During the reign of the Kangxi Emperor (1662-1722), local official Zhang Rui (張睿) rebuilt the temple. In the period of the Qianlong Emperor (1736-1795), the temple consisted of five buildings. In 1852, in the second year of the age of Xianfeng of Xianfeng Emperor (1381-1861), it was destroyed by the Taiping Heavenly Kingdom army. In 1863, in the second year of Tongzhi Era of Tongzhi Emperor (1856-1875), the temple was rebuilt by a Wudang Taoist priest Xiang Jiaohui (向教輝).

===Republic of China===
In 1944, the temple was broken down when the Japanese planes bombed Changsha city. Two years later, it was rebuilt by Taoist priest Wu Yunkai (鄔雲開) and Wu Minghai (吳明海).

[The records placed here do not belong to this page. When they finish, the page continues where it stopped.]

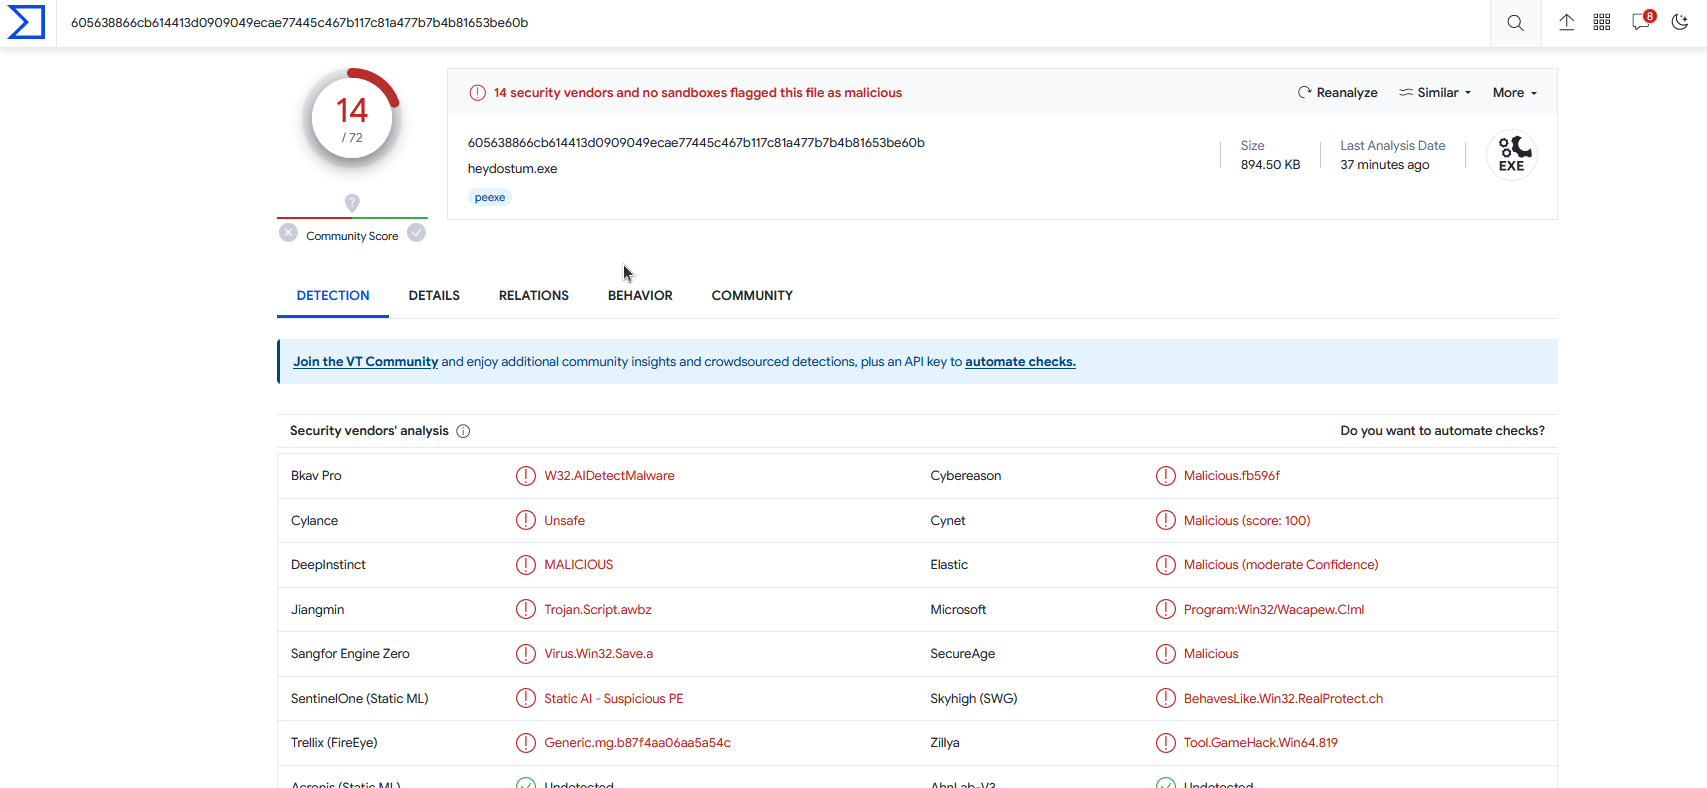This screenshot has width=1707, height=788.
Task: Select the COMMUNITY tab
Action: pyautogui.click(x=752, y=296)
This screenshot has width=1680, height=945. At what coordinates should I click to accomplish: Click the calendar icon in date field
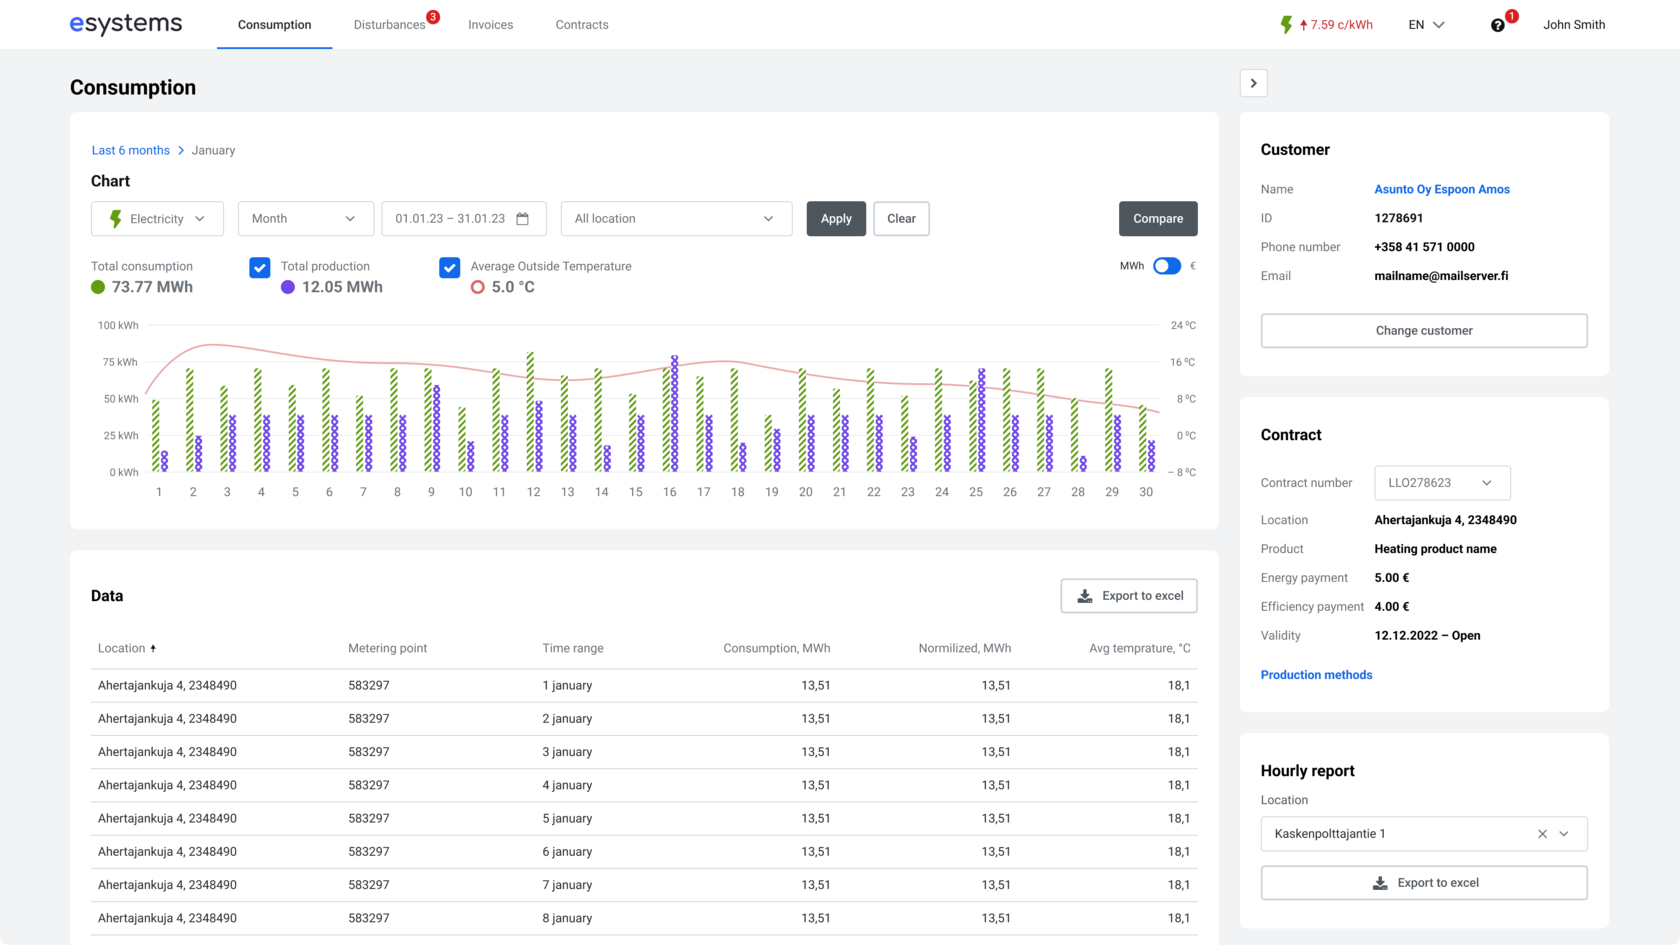pyautogui.click(x=522, y=219)
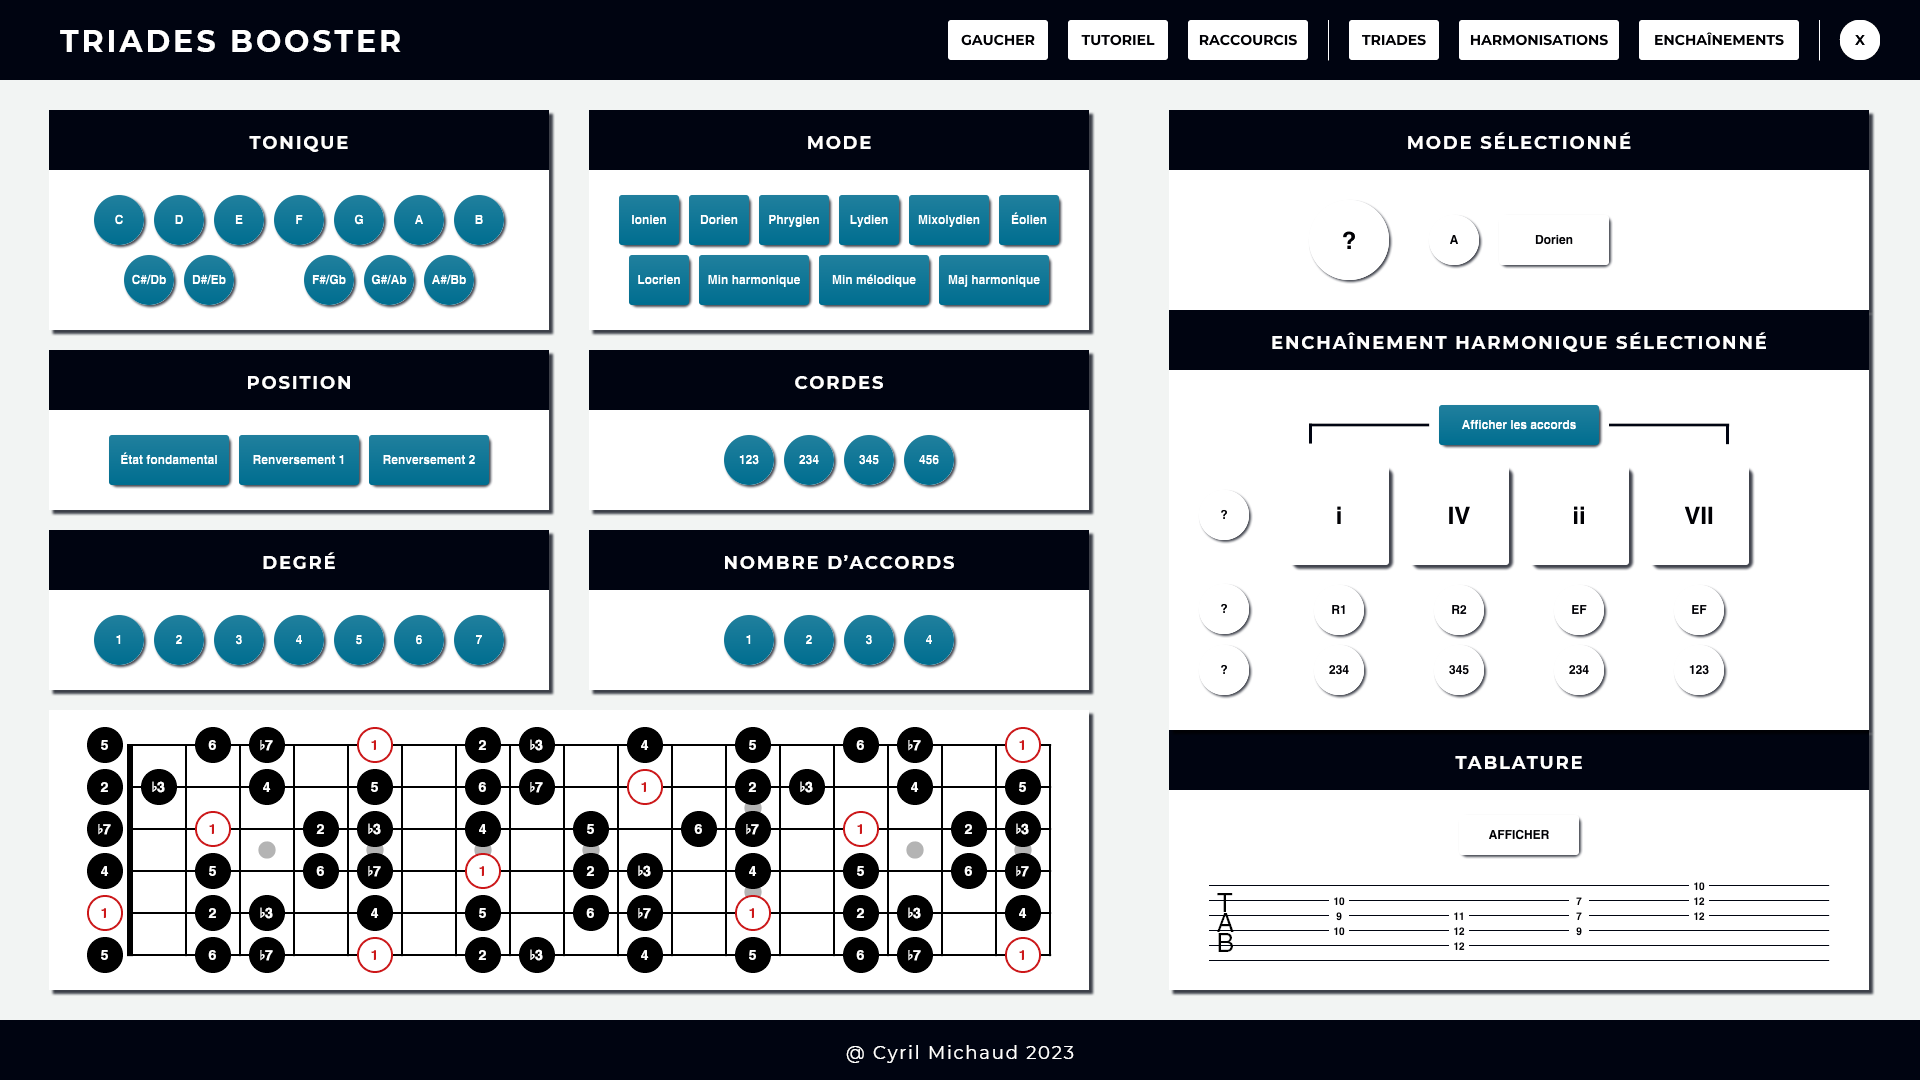Click the 123 strings circle under VII

(x=1698, y=670)
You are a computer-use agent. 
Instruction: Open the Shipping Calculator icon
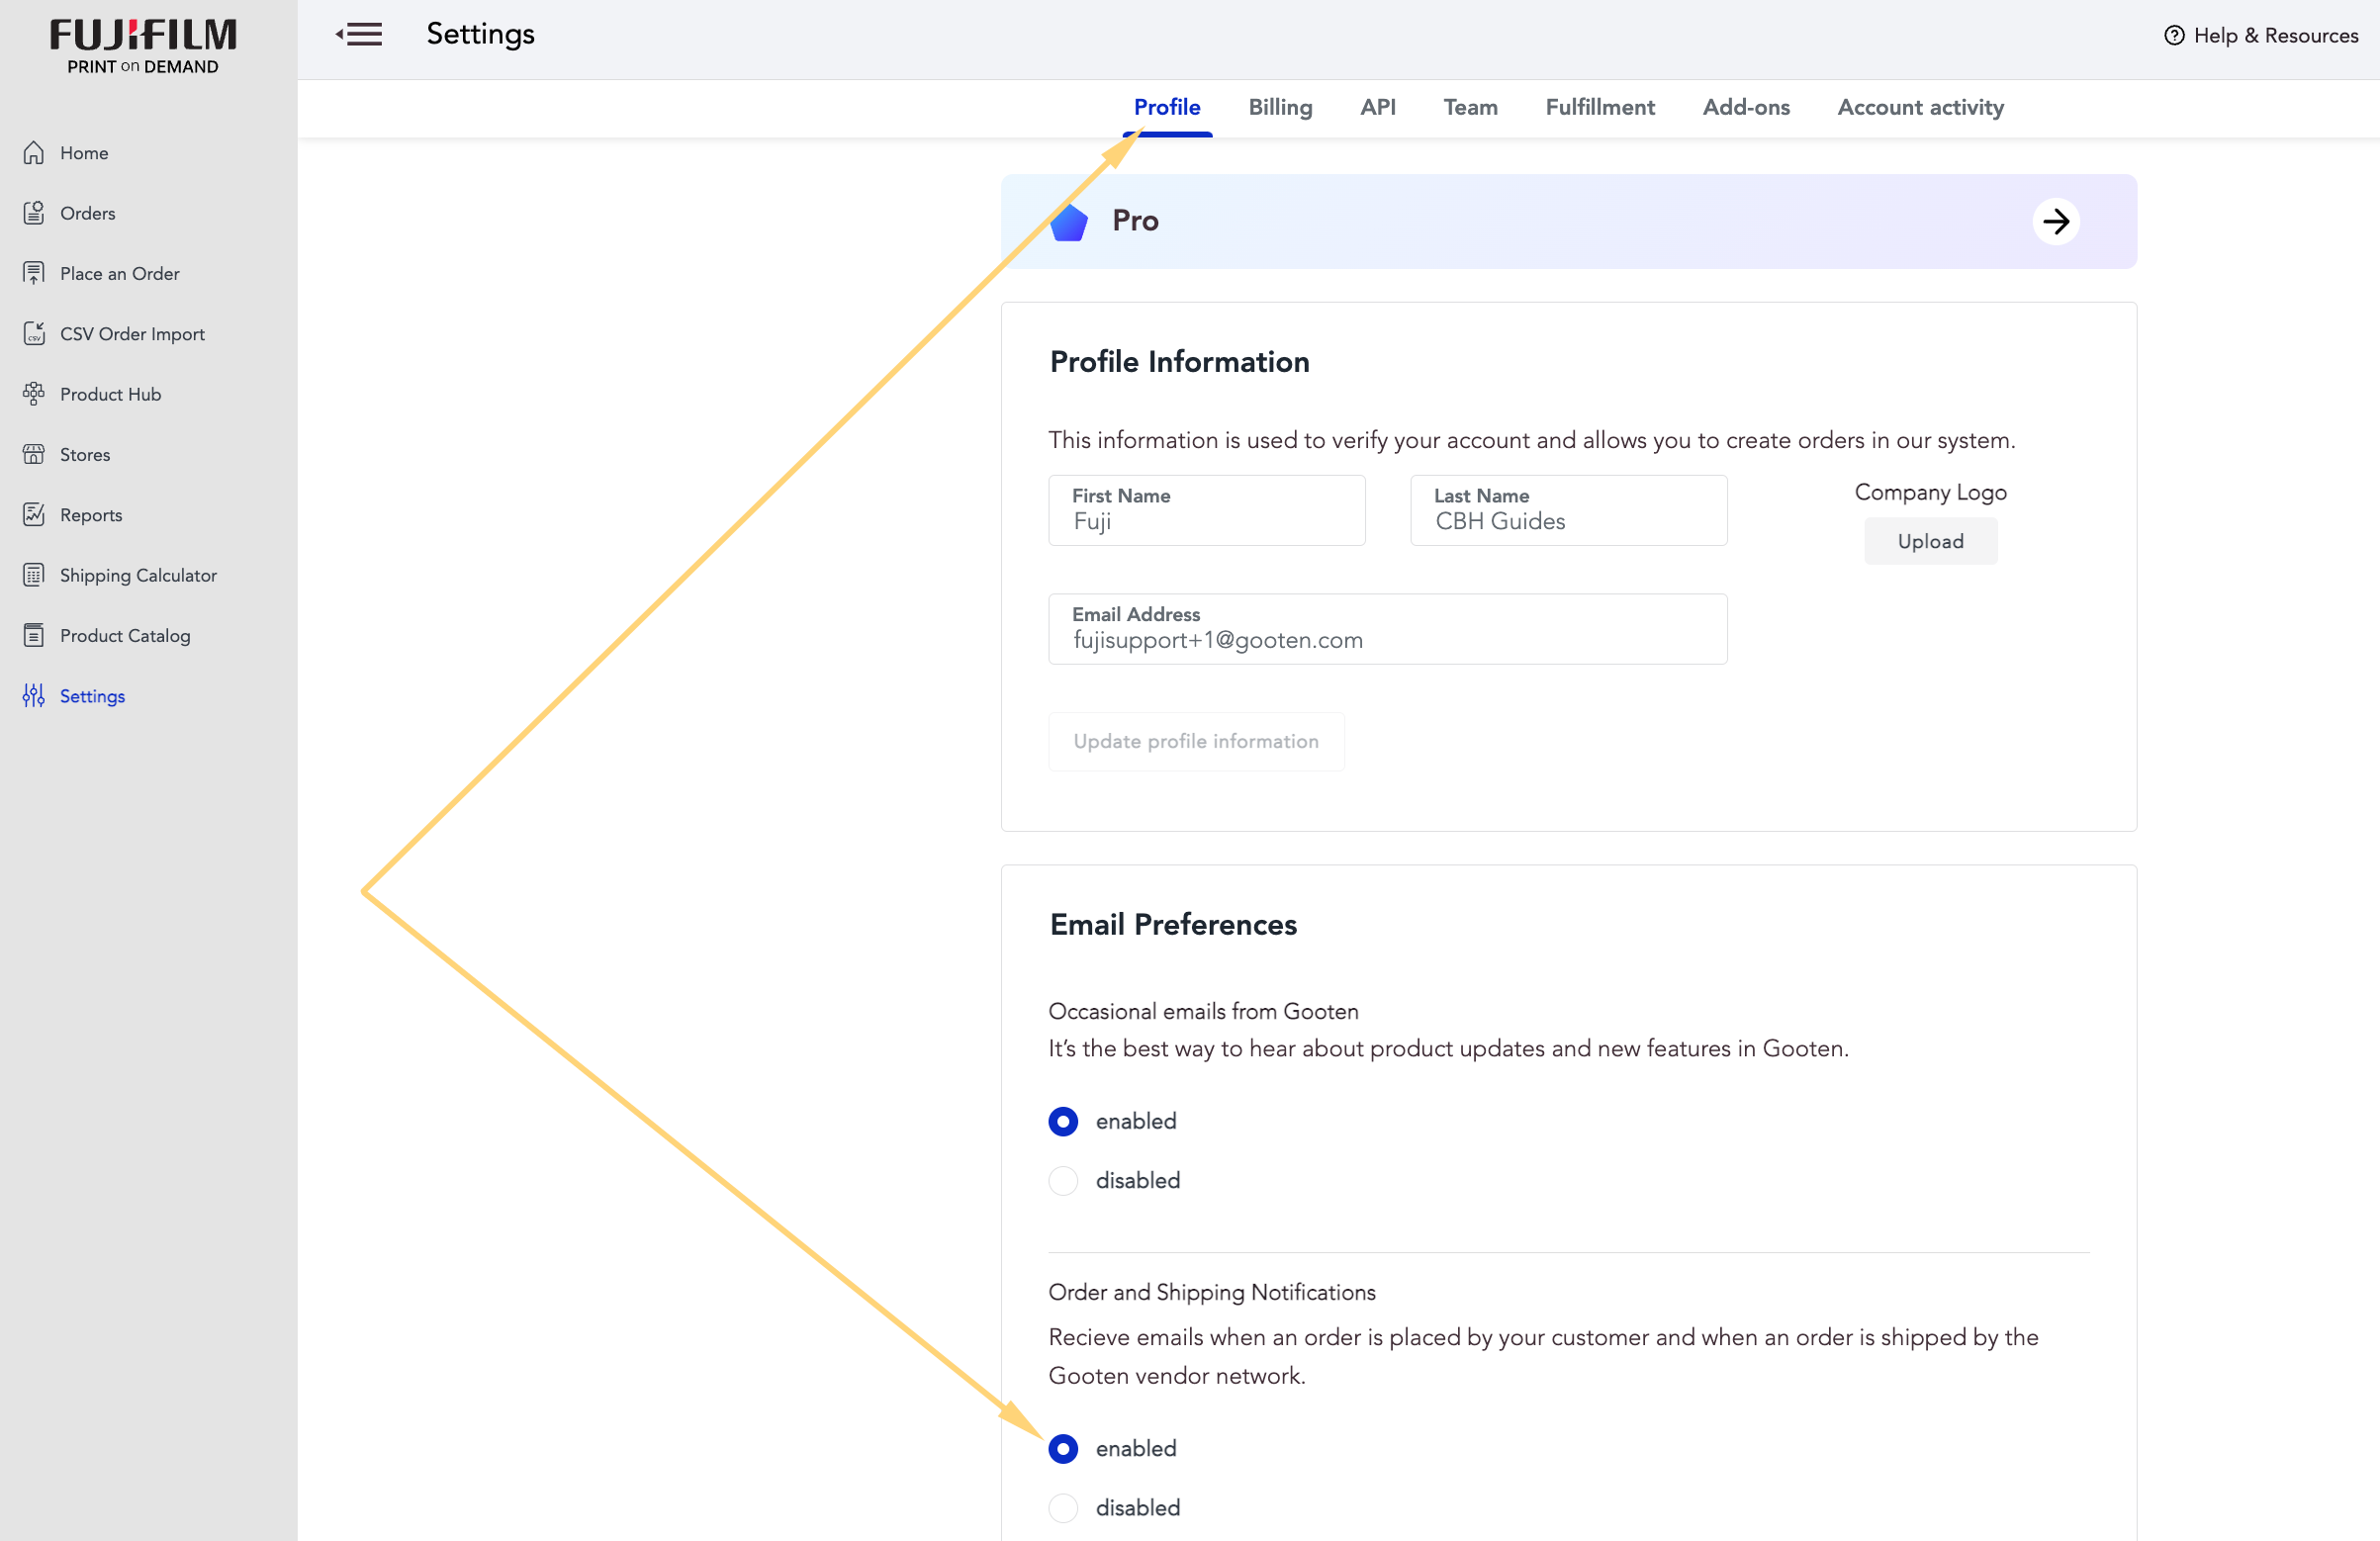(34, 575)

===People's Republic of China===
After the establishment of the Communist State, the Changsha government rebuilt it in 1957. In 1966, Mao Zedong launched the Cultural Revolution, the Red Guards attacked the temple. In 1976, the local government reopened and renovated the temple.

==Architecture==
===Stele===
The stele "Towering Peak of Mt. Yuelu" (麓峰巩峙碑文; 麓峯鞏峙碑文) with 178m in height and 0.74 in width, is inscribed with "Light as Bright as That of the Yizhen Constellation" (光联翼轸 (光聯翼軫)). The stele was fixed in 1927.

===Stone fence===
The stone fence, is engraved with more than five thousand names of the Nationalists whom died in the Second Sino-Japanese War (1937 - 1945).